▶ _Exercise aim_: Tally every line of the material that includes "metric", then give the tally and nothing else.

(Beginning of Entries supplied)

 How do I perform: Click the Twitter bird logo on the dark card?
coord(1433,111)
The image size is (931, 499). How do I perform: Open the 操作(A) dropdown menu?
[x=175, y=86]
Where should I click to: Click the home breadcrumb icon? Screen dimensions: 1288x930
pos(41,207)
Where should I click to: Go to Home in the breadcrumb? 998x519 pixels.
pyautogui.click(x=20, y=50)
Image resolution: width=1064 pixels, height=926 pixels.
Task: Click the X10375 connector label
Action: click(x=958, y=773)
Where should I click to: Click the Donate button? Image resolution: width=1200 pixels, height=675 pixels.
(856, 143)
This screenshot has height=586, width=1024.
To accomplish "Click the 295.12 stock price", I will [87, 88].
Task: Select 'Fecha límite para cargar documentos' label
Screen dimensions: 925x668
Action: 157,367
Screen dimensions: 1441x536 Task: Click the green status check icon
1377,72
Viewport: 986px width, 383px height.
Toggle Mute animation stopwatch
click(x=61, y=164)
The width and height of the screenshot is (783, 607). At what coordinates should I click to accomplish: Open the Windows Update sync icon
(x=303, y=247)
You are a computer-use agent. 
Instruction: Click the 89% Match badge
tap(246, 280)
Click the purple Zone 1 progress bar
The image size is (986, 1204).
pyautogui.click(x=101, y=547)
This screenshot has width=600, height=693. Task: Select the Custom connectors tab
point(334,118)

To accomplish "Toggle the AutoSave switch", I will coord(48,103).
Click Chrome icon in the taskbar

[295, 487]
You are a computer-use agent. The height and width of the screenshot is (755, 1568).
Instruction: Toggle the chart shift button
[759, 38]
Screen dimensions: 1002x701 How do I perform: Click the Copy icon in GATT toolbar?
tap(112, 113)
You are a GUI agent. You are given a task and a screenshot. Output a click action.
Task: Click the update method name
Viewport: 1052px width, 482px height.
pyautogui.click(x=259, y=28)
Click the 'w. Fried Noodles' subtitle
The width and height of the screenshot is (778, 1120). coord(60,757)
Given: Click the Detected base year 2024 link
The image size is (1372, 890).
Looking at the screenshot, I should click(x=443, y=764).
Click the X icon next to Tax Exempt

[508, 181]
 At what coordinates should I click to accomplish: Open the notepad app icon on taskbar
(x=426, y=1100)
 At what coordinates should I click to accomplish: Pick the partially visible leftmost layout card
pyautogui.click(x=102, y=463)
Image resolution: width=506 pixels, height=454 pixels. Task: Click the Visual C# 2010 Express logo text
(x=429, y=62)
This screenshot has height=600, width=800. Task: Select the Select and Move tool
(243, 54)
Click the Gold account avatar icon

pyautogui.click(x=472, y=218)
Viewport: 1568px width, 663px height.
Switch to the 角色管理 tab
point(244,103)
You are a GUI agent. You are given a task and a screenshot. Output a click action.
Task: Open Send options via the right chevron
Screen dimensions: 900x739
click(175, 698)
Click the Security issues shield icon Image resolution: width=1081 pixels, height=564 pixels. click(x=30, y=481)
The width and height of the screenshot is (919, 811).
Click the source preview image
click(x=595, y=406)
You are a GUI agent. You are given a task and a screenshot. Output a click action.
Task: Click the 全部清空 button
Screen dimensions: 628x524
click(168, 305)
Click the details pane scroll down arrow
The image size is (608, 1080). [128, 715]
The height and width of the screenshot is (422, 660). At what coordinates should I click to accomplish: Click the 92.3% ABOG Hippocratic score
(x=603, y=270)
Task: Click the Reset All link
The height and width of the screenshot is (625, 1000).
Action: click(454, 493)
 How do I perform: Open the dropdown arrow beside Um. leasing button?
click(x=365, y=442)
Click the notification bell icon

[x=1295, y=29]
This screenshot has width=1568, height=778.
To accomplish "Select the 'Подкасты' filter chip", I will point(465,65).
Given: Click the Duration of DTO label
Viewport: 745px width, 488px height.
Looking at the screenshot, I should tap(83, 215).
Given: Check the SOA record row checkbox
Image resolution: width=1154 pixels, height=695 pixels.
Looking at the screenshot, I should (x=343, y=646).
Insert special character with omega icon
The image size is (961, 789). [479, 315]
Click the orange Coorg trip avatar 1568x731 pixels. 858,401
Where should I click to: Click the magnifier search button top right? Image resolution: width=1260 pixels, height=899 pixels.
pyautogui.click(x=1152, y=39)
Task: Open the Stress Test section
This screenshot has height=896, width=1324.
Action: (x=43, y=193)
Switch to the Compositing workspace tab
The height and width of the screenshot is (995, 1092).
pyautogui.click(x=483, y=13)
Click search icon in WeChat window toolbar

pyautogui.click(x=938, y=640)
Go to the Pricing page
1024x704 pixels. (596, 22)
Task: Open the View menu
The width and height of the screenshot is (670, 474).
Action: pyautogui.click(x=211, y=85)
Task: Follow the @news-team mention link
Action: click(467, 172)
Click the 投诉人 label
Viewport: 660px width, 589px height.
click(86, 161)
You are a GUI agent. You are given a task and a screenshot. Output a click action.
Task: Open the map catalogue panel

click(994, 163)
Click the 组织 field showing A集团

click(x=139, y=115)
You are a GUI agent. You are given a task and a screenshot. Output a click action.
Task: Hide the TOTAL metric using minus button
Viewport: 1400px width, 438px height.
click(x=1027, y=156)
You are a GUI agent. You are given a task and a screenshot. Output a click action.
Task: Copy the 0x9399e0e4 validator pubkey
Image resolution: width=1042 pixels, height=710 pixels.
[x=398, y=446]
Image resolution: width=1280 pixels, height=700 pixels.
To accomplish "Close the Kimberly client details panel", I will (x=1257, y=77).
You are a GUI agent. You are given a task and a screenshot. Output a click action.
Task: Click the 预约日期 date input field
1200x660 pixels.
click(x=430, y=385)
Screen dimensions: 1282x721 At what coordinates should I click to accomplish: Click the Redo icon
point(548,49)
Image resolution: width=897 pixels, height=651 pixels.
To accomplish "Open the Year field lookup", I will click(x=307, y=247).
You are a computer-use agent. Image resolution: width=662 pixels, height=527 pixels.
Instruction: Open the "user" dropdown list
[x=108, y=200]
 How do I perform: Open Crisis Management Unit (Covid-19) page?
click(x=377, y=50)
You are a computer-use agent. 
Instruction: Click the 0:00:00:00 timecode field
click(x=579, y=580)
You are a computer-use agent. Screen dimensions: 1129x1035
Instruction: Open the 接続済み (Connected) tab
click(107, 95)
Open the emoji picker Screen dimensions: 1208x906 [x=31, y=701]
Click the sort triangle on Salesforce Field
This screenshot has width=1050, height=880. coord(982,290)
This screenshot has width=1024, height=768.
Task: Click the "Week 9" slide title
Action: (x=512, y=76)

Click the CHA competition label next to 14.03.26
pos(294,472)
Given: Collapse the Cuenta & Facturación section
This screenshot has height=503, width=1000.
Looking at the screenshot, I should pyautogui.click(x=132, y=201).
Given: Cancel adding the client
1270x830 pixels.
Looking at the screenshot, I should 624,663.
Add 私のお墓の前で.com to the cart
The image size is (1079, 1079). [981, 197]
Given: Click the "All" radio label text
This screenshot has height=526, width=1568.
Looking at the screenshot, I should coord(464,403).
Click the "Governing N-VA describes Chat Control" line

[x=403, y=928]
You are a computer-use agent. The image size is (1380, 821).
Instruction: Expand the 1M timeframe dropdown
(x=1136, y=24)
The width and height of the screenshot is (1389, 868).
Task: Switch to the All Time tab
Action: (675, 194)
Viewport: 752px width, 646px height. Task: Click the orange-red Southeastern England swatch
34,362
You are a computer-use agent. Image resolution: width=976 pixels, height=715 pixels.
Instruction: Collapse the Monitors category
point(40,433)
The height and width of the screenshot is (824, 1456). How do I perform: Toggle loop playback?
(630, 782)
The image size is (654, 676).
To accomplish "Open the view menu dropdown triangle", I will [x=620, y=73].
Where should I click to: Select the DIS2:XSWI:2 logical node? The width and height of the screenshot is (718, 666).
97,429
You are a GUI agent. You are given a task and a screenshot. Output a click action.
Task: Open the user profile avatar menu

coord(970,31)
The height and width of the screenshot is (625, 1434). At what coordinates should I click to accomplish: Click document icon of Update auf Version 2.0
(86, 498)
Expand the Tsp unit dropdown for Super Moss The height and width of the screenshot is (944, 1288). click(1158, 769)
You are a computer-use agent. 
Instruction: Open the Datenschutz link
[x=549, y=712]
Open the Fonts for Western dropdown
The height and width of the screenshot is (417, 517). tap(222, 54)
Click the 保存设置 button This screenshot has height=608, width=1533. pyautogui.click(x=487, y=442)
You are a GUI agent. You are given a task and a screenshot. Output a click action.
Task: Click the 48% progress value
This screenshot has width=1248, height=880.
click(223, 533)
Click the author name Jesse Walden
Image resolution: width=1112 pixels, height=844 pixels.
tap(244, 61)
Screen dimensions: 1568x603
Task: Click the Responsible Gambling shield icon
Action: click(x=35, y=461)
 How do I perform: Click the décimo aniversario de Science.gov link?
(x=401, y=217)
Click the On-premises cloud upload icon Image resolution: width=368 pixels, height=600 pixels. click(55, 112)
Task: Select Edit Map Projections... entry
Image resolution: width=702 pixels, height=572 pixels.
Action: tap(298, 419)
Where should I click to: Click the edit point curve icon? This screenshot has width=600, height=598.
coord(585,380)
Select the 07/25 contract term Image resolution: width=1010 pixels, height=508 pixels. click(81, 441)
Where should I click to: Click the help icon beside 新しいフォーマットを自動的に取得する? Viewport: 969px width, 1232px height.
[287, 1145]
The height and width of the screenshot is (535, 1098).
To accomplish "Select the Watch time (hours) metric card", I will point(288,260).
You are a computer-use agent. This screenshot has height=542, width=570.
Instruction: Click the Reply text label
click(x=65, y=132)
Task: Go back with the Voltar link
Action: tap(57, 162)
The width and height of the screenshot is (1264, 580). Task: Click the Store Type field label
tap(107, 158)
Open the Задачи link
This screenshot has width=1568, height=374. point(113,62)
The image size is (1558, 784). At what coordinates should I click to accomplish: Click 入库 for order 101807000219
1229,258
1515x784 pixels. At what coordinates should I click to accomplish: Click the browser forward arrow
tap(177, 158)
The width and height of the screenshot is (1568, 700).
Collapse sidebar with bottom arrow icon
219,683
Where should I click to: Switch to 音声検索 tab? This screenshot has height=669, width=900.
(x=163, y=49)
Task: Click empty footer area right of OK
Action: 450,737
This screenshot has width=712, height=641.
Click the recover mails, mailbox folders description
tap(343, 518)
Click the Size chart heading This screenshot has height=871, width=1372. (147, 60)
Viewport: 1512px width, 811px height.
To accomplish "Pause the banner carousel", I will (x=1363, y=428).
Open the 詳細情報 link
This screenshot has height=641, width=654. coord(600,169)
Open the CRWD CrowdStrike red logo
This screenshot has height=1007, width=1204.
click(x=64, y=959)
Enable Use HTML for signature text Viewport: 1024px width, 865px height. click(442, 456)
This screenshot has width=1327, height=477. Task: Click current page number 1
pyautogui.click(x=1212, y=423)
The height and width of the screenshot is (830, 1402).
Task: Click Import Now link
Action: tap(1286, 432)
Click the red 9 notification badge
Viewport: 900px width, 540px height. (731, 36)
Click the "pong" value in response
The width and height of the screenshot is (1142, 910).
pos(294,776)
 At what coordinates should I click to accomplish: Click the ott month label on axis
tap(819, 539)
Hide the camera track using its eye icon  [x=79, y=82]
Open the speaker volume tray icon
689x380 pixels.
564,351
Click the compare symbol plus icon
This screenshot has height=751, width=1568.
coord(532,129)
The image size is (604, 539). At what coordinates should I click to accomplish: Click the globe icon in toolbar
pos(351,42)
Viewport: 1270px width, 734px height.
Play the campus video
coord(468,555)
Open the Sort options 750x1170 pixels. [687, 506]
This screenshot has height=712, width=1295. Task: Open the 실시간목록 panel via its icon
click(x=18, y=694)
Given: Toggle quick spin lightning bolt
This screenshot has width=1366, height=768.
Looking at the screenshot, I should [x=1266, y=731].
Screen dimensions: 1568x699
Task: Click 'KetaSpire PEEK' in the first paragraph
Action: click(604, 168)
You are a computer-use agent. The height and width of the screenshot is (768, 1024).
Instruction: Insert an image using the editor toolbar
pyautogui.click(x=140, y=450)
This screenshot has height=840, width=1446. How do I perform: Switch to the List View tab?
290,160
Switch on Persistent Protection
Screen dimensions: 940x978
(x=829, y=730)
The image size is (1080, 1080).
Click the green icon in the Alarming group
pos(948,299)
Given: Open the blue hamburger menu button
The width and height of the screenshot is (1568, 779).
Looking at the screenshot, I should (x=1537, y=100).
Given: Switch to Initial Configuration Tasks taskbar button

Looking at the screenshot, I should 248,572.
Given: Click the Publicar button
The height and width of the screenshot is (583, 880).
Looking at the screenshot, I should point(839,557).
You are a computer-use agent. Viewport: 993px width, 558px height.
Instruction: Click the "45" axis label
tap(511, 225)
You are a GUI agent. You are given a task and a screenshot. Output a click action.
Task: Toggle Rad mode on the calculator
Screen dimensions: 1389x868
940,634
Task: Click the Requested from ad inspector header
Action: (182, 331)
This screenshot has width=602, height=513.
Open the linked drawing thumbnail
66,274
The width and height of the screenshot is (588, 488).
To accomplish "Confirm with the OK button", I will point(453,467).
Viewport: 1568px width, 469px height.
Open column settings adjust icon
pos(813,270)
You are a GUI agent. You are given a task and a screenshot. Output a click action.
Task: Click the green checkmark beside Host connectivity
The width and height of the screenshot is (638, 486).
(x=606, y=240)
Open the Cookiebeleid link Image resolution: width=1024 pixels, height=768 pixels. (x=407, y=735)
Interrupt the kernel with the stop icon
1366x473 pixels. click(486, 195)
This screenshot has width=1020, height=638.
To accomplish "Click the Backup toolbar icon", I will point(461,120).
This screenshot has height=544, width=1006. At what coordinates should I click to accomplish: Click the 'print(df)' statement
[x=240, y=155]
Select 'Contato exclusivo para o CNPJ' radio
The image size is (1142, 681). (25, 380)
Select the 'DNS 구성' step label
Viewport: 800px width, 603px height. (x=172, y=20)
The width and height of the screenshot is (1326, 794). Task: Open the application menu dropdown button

(End of Entries supplied)

▶ _Result of the exercise_: 2